Ton écriture
17 Avril 2008
Ton écriture ressemble à une femme endimanchée et trop maquillée. Elle se croit belle, virgule après virgule, et entre points qui s’exclament ou s’interrogent en battant des cils, elle se persuade de sa séduction.
Elle se tortille et s’étale à coups de mots précieux et étudiés. Elle se couvre de bijoux d’une rhétorique de toc, ignorant la distinction du mot solitaire. Elle se croit riche et pourvue, mais à la lumière du sens, elle n’est que verbeuse et fardée de synonymes.
Elle voudrait sans doute avoir la grâce d’une madone, mais elle ne raconte que la coquetterie d’une syntaxe pucelle, aguicheuse et bavarde.
Ton écriture pense que l’habit fait la phrase, mais elle ignore encore que nue, une gueuse peut être belle.
À l’heure de la plume pubère qui jouit de l’étreinte des textes autres, et du hasard des proses, ton écriture déjà esclave d’un sujet roi, du sujet toi, n’a pas voulu se laisser baiser par Lagarde et Michard, elle a fait le choix de la conjugaison atrophiée et de la stérilité. Elle aurait pu être grosse, métissée de mots millénaires, mais branlant son ambition contre l’enceinte d’une inspiration à la première personne, elle s’est trouvée obèse de lettres asservies à ta majuscule.

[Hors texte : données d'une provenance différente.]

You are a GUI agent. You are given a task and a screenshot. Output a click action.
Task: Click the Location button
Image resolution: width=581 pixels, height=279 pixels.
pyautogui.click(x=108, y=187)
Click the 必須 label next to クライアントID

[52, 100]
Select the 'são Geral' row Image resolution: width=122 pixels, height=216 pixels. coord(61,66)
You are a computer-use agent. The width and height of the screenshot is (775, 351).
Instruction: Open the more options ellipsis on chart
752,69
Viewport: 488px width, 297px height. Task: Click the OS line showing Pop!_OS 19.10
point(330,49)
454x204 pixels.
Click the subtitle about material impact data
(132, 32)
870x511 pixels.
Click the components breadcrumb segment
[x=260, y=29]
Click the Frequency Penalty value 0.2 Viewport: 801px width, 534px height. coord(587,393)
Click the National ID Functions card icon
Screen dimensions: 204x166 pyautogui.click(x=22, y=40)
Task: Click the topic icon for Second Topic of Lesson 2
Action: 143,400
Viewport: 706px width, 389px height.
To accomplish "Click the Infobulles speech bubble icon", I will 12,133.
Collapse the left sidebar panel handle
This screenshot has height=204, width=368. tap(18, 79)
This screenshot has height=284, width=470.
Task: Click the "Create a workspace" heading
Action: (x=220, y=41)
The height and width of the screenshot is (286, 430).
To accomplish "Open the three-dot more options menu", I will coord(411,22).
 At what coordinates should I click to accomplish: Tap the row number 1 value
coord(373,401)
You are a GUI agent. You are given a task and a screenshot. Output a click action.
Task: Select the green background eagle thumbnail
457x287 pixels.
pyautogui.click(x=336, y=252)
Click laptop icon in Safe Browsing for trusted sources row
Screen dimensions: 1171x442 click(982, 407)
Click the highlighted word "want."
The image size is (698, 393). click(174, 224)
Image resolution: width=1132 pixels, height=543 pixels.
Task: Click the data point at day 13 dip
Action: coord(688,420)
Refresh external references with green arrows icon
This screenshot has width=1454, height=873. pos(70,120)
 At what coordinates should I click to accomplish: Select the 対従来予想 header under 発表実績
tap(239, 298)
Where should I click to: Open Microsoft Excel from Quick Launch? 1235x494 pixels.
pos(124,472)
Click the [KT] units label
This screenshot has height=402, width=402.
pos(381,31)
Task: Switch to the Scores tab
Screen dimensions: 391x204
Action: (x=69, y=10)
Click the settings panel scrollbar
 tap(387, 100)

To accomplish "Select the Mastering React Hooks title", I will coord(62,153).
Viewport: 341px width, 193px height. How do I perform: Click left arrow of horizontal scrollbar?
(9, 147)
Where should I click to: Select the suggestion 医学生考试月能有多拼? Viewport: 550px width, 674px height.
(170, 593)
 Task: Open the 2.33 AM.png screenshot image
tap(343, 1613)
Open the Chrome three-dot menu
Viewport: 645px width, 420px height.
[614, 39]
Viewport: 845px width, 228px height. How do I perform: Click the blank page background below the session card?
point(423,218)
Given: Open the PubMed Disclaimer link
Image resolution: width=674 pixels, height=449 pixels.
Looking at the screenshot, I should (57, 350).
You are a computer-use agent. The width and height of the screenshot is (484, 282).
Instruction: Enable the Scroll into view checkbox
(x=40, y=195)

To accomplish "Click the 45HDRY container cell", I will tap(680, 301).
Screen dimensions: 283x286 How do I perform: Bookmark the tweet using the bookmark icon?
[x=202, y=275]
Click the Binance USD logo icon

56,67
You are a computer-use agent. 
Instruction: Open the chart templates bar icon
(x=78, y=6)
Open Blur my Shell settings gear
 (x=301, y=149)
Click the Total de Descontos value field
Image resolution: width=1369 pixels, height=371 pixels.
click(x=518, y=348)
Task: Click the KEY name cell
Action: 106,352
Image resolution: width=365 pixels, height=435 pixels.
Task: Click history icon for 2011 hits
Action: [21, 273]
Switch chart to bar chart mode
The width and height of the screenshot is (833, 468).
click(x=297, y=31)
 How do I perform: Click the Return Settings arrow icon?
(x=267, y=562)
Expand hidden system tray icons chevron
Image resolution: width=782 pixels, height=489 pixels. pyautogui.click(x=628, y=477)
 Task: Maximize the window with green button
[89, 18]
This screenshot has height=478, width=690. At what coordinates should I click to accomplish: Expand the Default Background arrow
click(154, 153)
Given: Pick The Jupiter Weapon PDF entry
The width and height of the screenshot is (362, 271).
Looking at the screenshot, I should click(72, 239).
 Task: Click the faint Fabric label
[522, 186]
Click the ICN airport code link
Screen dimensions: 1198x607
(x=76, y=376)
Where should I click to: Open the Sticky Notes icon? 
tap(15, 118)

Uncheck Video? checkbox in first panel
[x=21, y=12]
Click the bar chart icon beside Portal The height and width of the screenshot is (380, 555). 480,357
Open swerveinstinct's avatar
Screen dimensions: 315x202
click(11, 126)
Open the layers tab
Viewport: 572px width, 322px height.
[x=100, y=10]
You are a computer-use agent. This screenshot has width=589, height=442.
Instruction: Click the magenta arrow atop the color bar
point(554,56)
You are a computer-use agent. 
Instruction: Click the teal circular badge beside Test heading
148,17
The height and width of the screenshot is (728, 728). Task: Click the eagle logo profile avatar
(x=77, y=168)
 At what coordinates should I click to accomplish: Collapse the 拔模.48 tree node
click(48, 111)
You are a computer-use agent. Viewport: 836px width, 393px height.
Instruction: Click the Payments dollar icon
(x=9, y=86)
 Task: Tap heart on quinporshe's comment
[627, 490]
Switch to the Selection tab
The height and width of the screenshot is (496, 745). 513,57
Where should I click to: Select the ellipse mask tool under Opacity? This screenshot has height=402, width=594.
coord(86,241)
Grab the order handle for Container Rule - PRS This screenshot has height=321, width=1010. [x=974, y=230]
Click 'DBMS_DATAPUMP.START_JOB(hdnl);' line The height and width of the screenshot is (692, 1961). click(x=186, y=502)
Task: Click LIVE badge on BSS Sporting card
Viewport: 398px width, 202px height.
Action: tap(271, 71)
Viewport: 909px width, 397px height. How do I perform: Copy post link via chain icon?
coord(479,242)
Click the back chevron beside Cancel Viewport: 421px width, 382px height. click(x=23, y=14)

Si ton écriture était un métier, à l’enchère du vocabulaire, elle serait commerçante et vendrait de l’assurance d’émotions primaires et d’images grossières. Elle cèderait au chaland l’objet direct de bons sentiments faciles, pétris à la crasse de ton nombril.
Ton écriture, c’est ta danseuse, ta prétention qui ne servira pas tes prétentions. C’est ton miroir muet des mots menteurs. L’écrit exhibé quand à l’oral on implorerait le bâillon. La forme délétère qui jamais ne touche le fond.
Ton écriture, c’est de la merde bien emballée.